─── Supplied data ───

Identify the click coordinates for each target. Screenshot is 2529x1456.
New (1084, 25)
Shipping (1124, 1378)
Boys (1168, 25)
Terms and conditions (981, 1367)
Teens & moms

───

§ **What you are asked to do**
Transcribe, exactly and completely, all of the entries.

§ **Answer to this problem**
Identify the click coordinates for each target. Screenshot is 2529x1456.
New (1084, 25)
Shipping (1124, 1378)
Boys (1168, 25)
Terms and conditions (981, 1367)
Teens & moms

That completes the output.